Request | Continue the forum thread below about Getty Images and the free stock photo site SXC from the point where it stops.

# Getty Images has ruined the best free photo site



## Sleepy_Sentry (Jul 25, 2010)

I don't know if members here are familiar with SXC.hu or not. It's the largest free stock photo site on the web and has a large selection of high-quality images. Premium stock photo sites didn't like, and for good reason. So Getty Images bought the site some time ago.

Since then, things at SXC have gone downhill. Many think that Getty bought SXC because they thought it was taking sales away from paid stock photo sites. Since Getty acquired the site, only poor to mediocre shots are being accepted. Anything that could compete with a paid stock photo site is rejected. 

For example, I uploaded a horrible photograph a year ago of a wine glass. The white balance was way off and the lighting was horrible. It was accepted, but the image was of such bad quality I deleted it in disgust. Yet they rejected this photo and this photo because they contain "content that may be subject to copyright or trademark." 

Other SXC submitters have also complained about quality images being rejected and low-quality ones being accepted. This wasn't a problem before Getty took over. Getty bought SXC with the intention to kill it and it's a shame to see this happening.

Does anyone know of a good free stock photo site? I enjoyed submitting to SXC because it gave me a lot of exposure. One of my photos has been published twice in print because it was on SXC.


----------



## Derrel (Jul 25, 2010)

What else would one expect from a company bought out by Microsoft? Microsoft has always tried to dodge fair competition. They normally will buy or take over a competing company, and ruin its product or products, or stop developing the products and allow them to stagnate...then the obvious alternative choice is the dreck they have for sale. Microsoft has done the same,exact thing for the last 15 years. It's SOP for the folks from Redmond.


----------



## Overread (Jul 25, 2010)

Data excerpts |
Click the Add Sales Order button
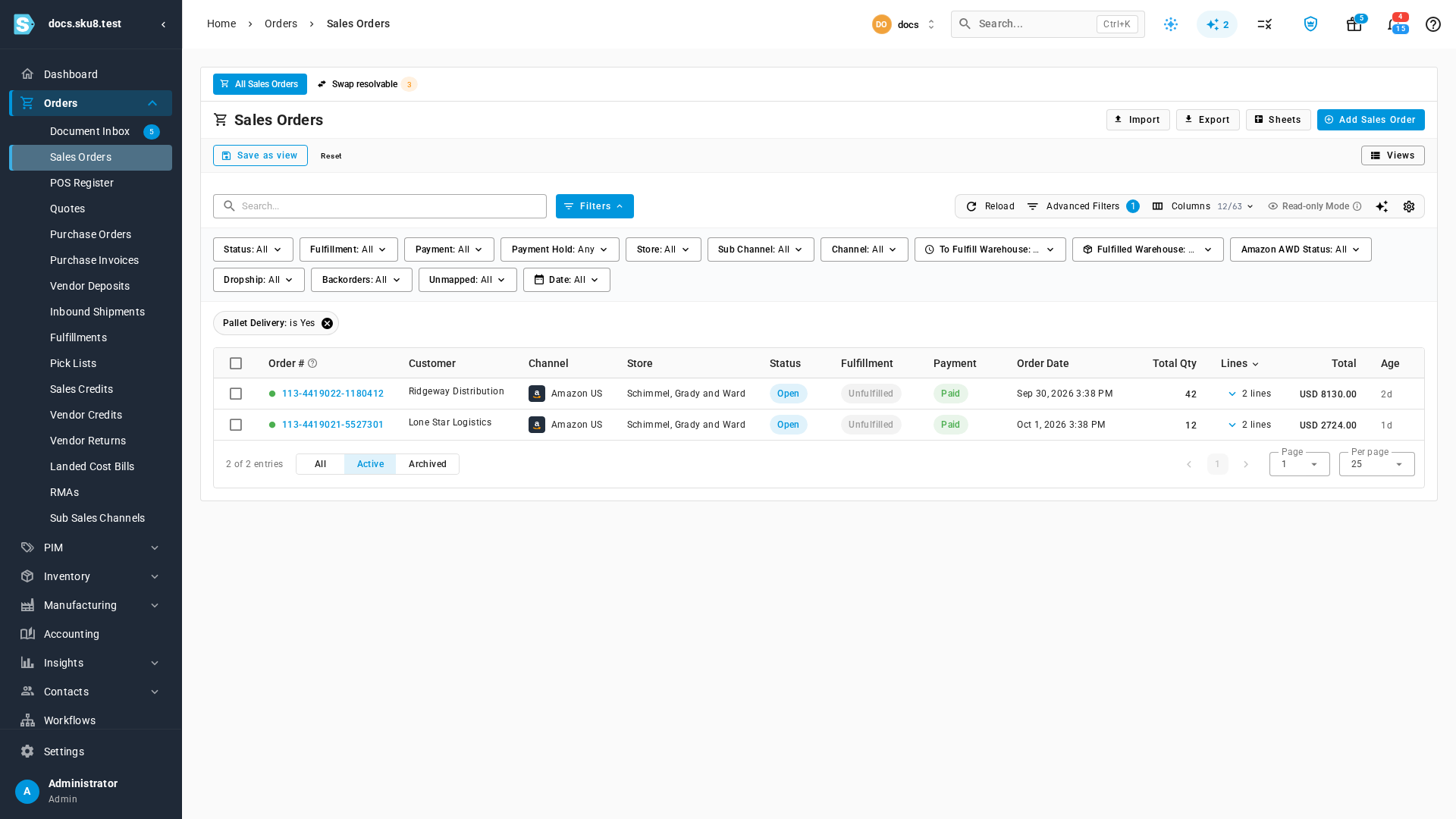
--
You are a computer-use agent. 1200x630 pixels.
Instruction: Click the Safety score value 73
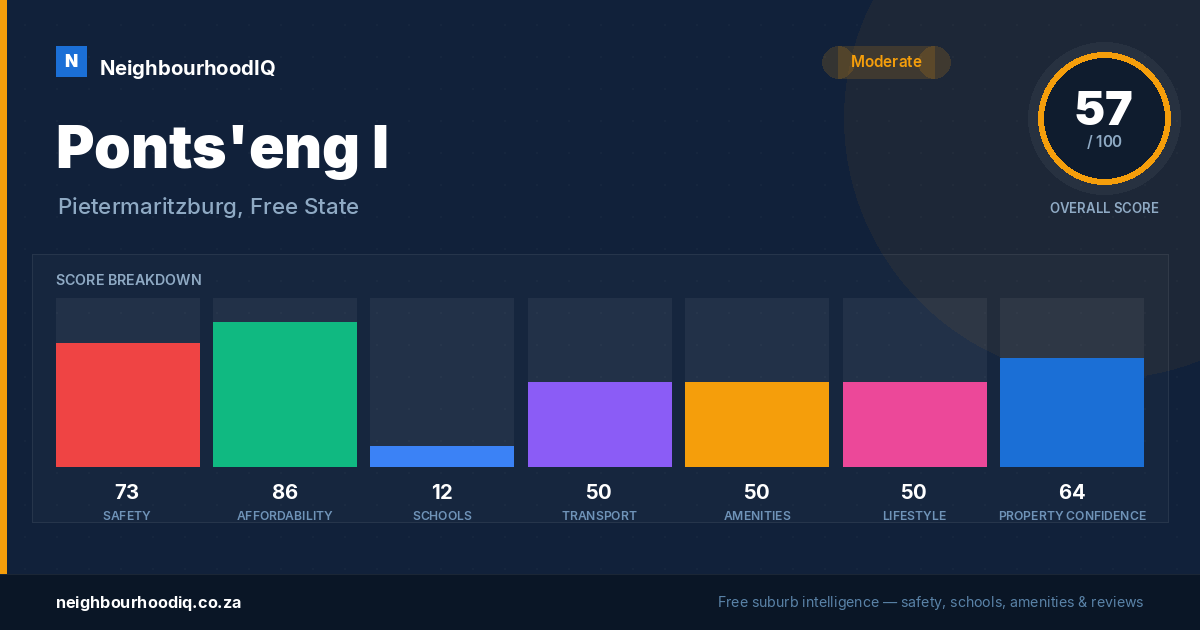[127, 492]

Result for this exercise |
I wouldn't tar just microsoft its a major way that big business occurs these days - buyout the competition and then either continue to trade under their name and steal their market or crash that arm of the business to drive up sales of your main enterprise. 
I also makes sense that a company that can make money out of something won't want to be giving that away for free  - infact one could even go as far as to say by defending the paid stock photography sites that Ghetty is defending the working stock photographer from being undercut by hobbyists and part timers who can afford to give away their work for free because they don't have to use their photography to put food on the table.


----------



## Sleepy_Sentry (Jul 25, 2010)

Overread said:


> infact one could even go as far as to say by defending the paid stock photography sites that Ghetty is defending the working stock photographer from being undercut by hobbyists and part timers who can afford to give away their work for free because they don't have to use their photography to put food on the table.



The images on SXC are good, but I don't think it drives stock buyers away from paid sites. Most of the people using SXC images are bloggers or hobbyists who can't afford to pay high prices for stock photos. 

Don't blame hobbyists for hurting paid sites. If professionals are losing out to free sites, then professionals should innovate and produce a better product.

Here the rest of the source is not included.